§ SUPPLIED RECORDS:

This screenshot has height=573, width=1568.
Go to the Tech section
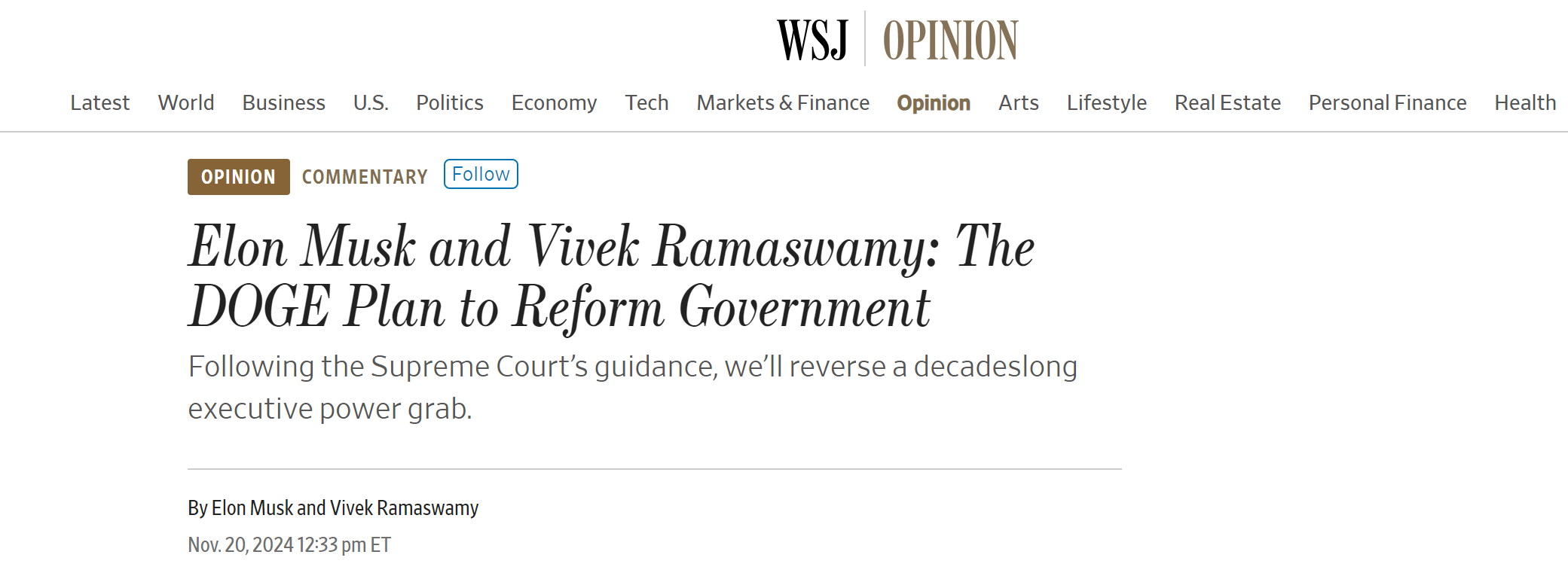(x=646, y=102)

--

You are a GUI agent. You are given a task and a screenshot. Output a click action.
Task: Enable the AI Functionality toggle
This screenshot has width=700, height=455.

...

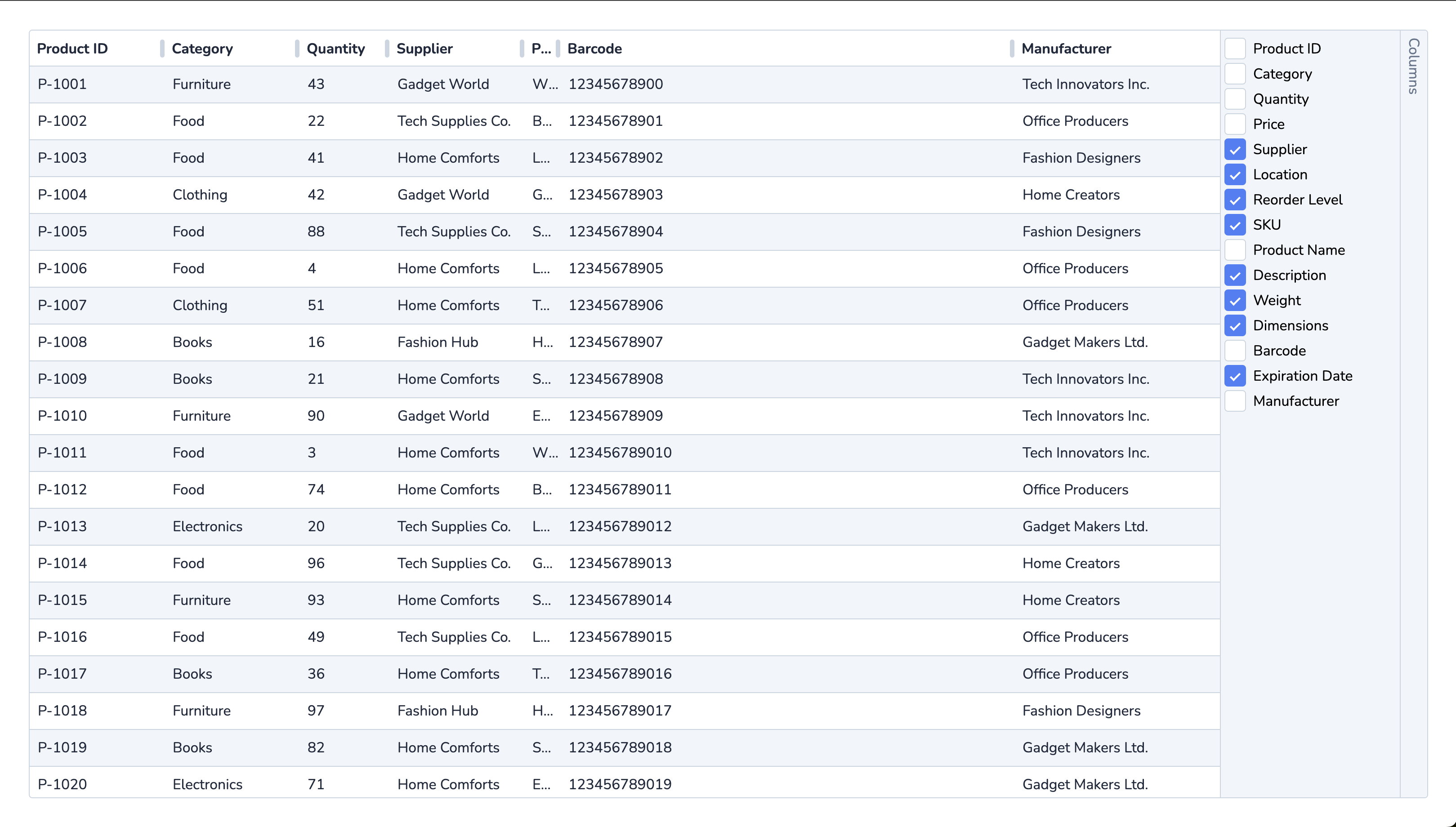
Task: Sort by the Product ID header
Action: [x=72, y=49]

§ SHORT PROBLEM: Format the data from the line with "This screenshot has height=573, width=1568." up to and including the line with "(x=646, y=102)" as a JSON list of strings, one string per line, with blank lines skipped. Leave the pictures out.

§ EXERCISE SOLUTION:
[
  "This screenshot has height=573, width=1568.",
  "Go to the Tech section",
  "(x=646, y=102)"
]